L'ultimo piano che avevo, l'unica possibilità di fuga che mi era rimasta, la mia sola speranza di vita: tutto questo era sfumato, sparito.

Ormai ero agonizzante per terra, a qualche metro da lui.

"È questo che era deciso per me? Morire a 19 anni?" Pensai mentre si avvicinava a passi piccoli e lenti.

Mi accorsi che subito accanto a me si trovava l'armadio rotto e puzzolente che disprezzai tanto il giorno del mio arrivo. Un mare di pensieri invasero in un secondo la mia mente: "Cosa fare? Entrarci? Non servirebbe a nulla! Servirebbe solo a ritardare la mia morte!" Ma ormai non avevo nulla da perdere, quindi rotolai accanto all'armadio, ne aprii un'anta e mi accovacciai velocemente in un angolo, mi chiusi al suo interno e tentai di bloccare le maniglie con un'asta di ferro che solitamente fungeva da appendiabiti. Così mi illusi di aver bloccato le due porte ed essere al riparo dal tipo con la busta in testa e piano piano, nel buio di quell'armadio maleodorante, mi stavo abituando sempre più all'idea di morire, riflettevo su come ci si potesse sentire a morire per via del cranio fracassato da un martello, la gente avrebbe saputo della mia morte? E i miei genitori, ne sarebbero venuti a conoscenza? E i miei amici?

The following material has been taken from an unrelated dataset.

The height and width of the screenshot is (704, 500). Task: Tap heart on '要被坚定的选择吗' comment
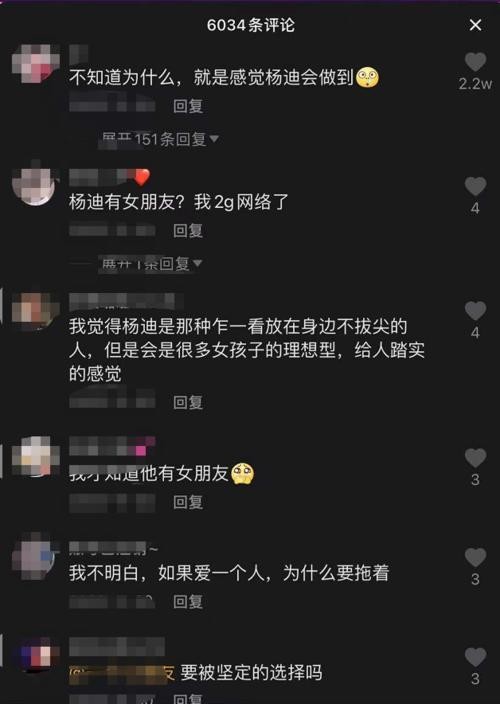coord(475,657)
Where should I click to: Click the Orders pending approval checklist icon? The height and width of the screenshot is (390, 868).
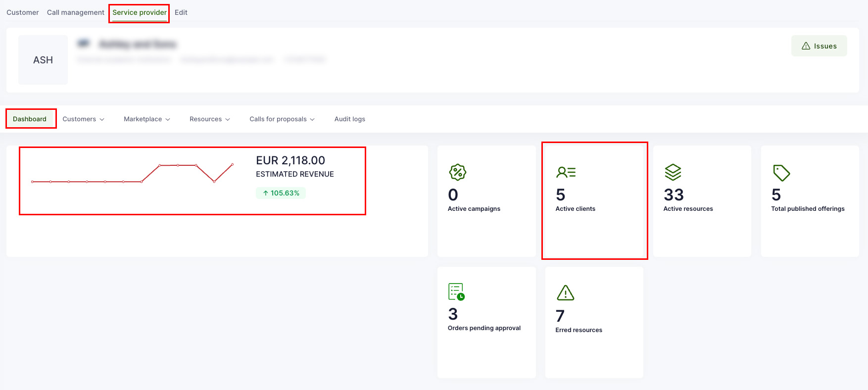coord(456,292)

La mia ragazza?

Silenzio.

Sono stato a pensare per un po' di tempo, ed è questo ciò che mi crea tutt'ora un dubbio: perché ho avuto il tempo di pensare? Come faccio ad essere ancora vivo se l'uomo lì fuori mi ha visto chiaramente entrare nell'armadio? Pensai che se ne fosse andato, o che, in maniera angosciante, mi stesse attendendo fuori, magari seduto sul letto, con il martello in una mano e quelli occhi da psicopatico sbarrati, quasi come per fare un gioco. Per quello che potevo guardare dalla serratura, però, non vedevo nessuno sul letto e, stranamente, non sentivo più rumori nella stanza, niente passi né bisbiglii, niente. Non volevo di certo uscire e quindi decisi di rimanere lì dentro. Probabilmente mi ci sarei trattenuto anche per la notte, anche se sapevo che sarebbe stato impossibile riuscire a dormire con il dolore lancinante del mio piede, e pensando a quello che avevo appena vissuto, a quegli occhi... quei maledetti occhi...

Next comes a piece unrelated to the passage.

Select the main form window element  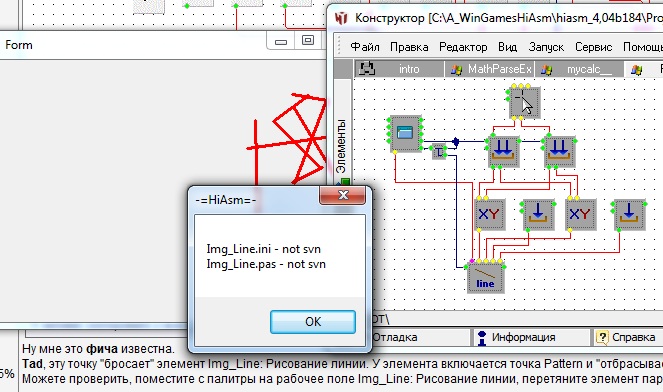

Ho passato dei giorni terribili, senza mangiare né bere, agonizzante per via del piede e bloccato dalla paura in questo armadio. Al suo interno ormai la situazione igienica è precaria, vista la presenza inevitabile di feci e urine, che rendono l'ambiente non più vivibile, non che prima lo fosse stato. Ogni tanto ho sentito dei rumori, ma credo sia stato frutto della mia mente spaventata. Credo che sia passata una settimana da quando mi sono chiuso qui, sono letteralmente senza forze. Ho meditato a lungo su cosa fare, e non c'è altra scelta: oggi è il grande giorno, devo uscire dall'armadio, devo uscire dalla casa, devo salvarmi! Ma come fare...

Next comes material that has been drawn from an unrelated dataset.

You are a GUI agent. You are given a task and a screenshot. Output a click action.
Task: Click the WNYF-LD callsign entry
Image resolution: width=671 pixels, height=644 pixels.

Potrei uscire e scendere al piano di sotto, però se la porta è ancora chiusa sarò costretto a risalire. Magari lui è di sotto ad aspettarmi, a fissare la porta della camera dal salone...

Ho troppa paura, voglio mettere fine a questa storia, una volta per tutte. Il piede mi fa male, ma rispetto una settimana fa, ora mi sento di poter camminare. Ho già in mente la pazzia che farò, allora mi levo la giacca e la uso per proteggermi il viso, mi infilo dei guanti trovati nell'armadio e prendo un bel respiro.

Fatto il pieno di coraggio, do un calcio all’anta per uscire, mi fiondo fuori e dopo una settimana dentro l'armadio rimango spiazzato per qualche secondo nel trovarmi di colpo al di fuori, ma so che è rischioso stare qua fermi.

Comincio a correre verso la finestra, la raggiungo a tutta velocità mentre mi copro con la giacca il viso, mi lancio sul vetro e lo sfondo con tutto il corpo.

Sto volando.

Sto cadendo.

Non resisterò all'impatto, non sopravvivrò.

Morirò.

Mi risveglio in un lettino d'ospedale, con una flebo attaccata al braccio e un mal di testa lancinante. Caspita, sono vivo! Però mi guardo e noto che la mia gamba sinistra, quella martellata, è ingessata ma non mi fa male, forse non avrà resistito all'impatto. Nel frattempo un infermiera, avendo visto che mi sono svegliato, sta entrando nella stanza e mentre si avvicina, attraverso la finestra, riesco a vedere due tipi, forse poliziotti, che parlano.

Capisco che l'argomento della conversazione sono io dal fatto che riesco a sentirli benissimo parlare di caduta, finestra e altro, il tutto mentre ogni tanto mi lanciano delle occhiatine. Nel frattempo l'infermiera avvicinatasi a me, mi sta parlando di quello che è successo, di come io mi sia salvato secondo lei "per miracolo", del fatto che mi sia procurato solo una frattura al piede, ma non mi interessano queste stronzate ora, voglio solo capire cosa stanno dicendo su di me quei tizi la fuori.

Allora mentre lei parla, io sento loro due discutere di tentato suicidio, di instabilità psicologica, di autolesionismo.

Cosa? Sul serio? Sarei un folle suicida con instabilità psicologica? Vadano a farsi fottere! Per cosa mi hanno preso, per un matto da manicomio qualsiasi?!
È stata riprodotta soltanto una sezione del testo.